LABORATORY ANALYSES:

Metabolomics and Lipidomics analyses: Serum samples were analysed by Attenuated Total Reflection Fourier-Transform Infrared (ATR-FTIR) spectroscopy, fecal and serum samples by Nuclear Magnetic Resonance (NMR); serum samples will be analysed by Mass-spectrometry-based lipidomics.

Microbiome Analysis: Fecal samples undergone 16S rRNA gene sequencing to determine gut microbiota composition and diversity.

Immune Biomarker Quantification: Serum samples were analyzed by citometry multiplex array.

Proteomic analyses: Serum samples were analysed by Mass-spectrometry.

STATISTICAL ANALYSES:

Descriptive statistics (mean/median) were calculated for all outcome measures. Data association studies will be performed between molecular data (levels of microbiota taxa and/or molecules at a given time point, or their variation between time points) and continuous (e.g. ISNCSCI motor scores; SCIM-IV and FIM scores) and categorical clinical data (e.g. stratification by severity using AIS grades; medication intake).

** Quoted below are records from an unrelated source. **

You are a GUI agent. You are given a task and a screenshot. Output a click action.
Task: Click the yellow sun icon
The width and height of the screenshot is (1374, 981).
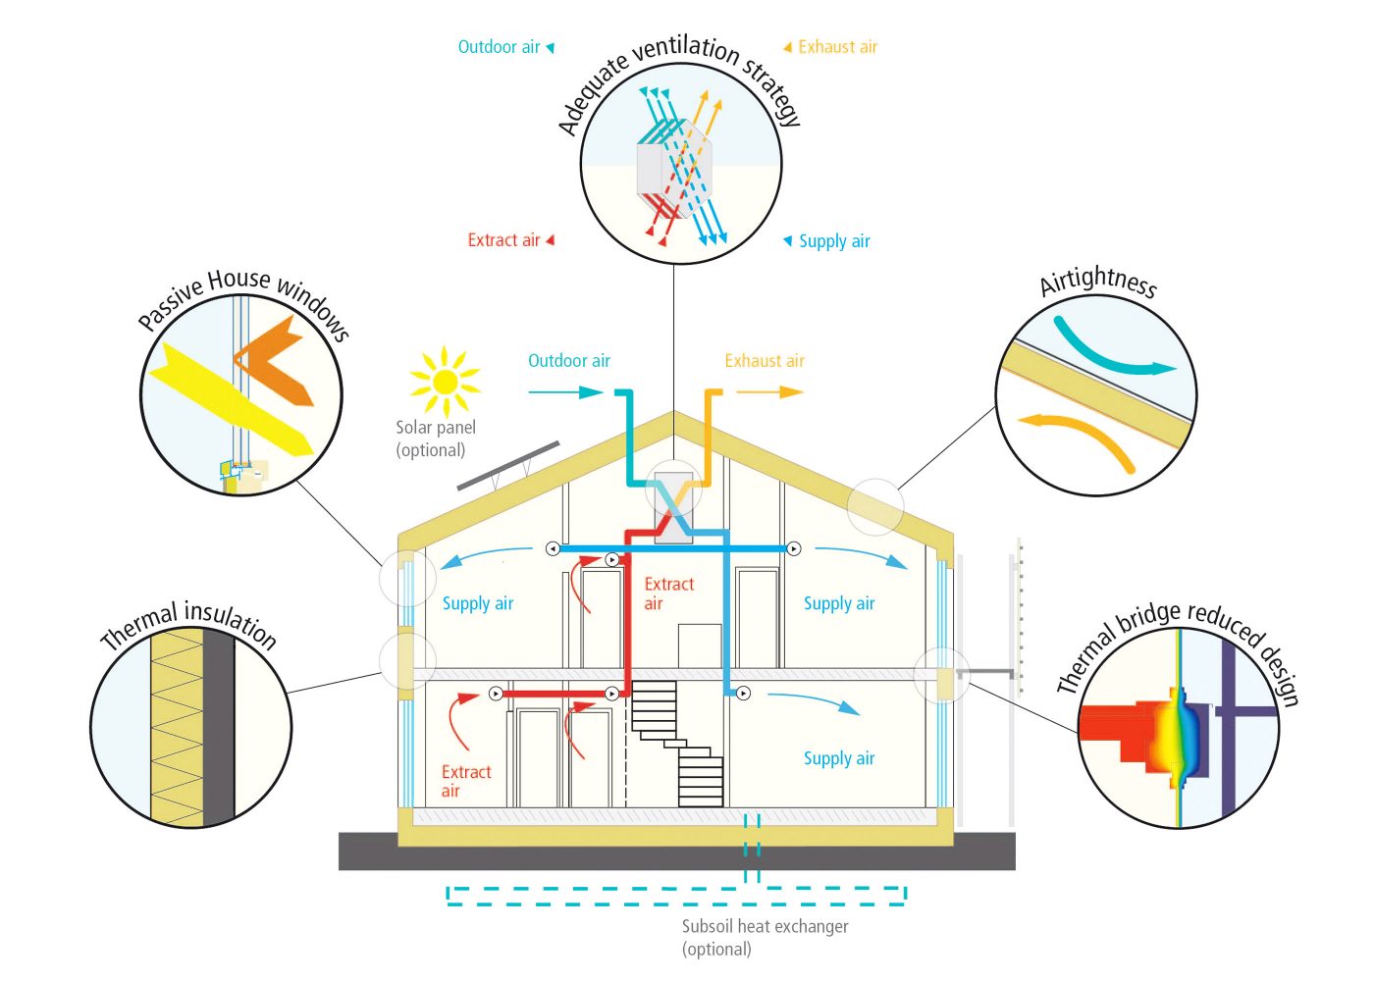445,382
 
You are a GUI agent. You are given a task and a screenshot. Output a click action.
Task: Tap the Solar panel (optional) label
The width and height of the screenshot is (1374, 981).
436,439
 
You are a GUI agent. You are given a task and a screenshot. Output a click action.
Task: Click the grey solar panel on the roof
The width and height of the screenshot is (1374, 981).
508,466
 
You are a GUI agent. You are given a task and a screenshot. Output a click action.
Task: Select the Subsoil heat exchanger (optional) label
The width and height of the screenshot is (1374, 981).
765,938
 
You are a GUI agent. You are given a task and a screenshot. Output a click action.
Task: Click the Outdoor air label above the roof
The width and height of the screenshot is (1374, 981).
568,361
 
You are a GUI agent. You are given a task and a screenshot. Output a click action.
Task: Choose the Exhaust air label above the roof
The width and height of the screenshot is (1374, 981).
765,361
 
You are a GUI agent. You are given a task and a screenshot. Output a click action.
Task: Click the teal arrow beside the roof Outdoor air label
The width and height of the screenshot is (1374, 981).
565,391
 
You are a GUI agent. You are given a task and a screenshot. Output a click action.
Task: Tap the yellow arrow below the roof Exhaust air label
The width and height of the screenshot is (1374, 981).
769,391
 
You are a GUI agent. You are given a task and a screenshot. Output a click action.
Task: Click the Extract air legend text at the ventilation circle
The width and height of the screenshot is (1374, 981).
503,239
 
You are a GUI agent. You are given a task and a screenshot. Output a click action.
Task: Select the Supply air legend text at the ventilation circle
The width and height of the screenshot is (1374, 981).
834,241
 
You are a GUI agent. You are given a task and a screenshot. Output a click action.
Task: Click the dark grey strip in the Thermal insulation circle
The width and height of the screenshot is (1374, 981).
219,727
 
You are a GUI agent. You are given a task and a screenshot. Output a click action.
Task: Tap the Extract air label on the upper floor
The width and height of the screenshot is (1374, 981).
668,593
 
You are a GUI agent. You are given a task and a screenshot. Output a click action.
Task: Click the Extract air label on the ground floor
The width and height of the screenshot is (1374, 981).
466,781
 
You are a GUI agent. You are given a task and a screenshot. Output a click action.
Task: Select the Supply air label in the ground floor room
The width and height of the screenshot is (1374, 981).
838,758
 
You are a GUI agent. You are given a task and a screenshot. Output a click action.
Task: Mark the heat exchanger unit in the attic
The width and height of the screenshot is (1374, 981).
673,508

Potential confounders (age, gender, injury level, time post-injury, etc.) and biases are being accounted for. Independent group comparisons (e.g., T1 cytokine levels) used t-tests or Mann-Whitney U-tests, while dependent group comparisons (e.g., cytokine changes within AIS groups) used paired t-tests or Wilcoxon tests. ANOVA, multivariate analyses, and generalized linear models (regression, mixed-model repeated measures) assessed inter-group data and associations between omics datasets and clinical measures. Multiomics analyses will be performed using prediction models.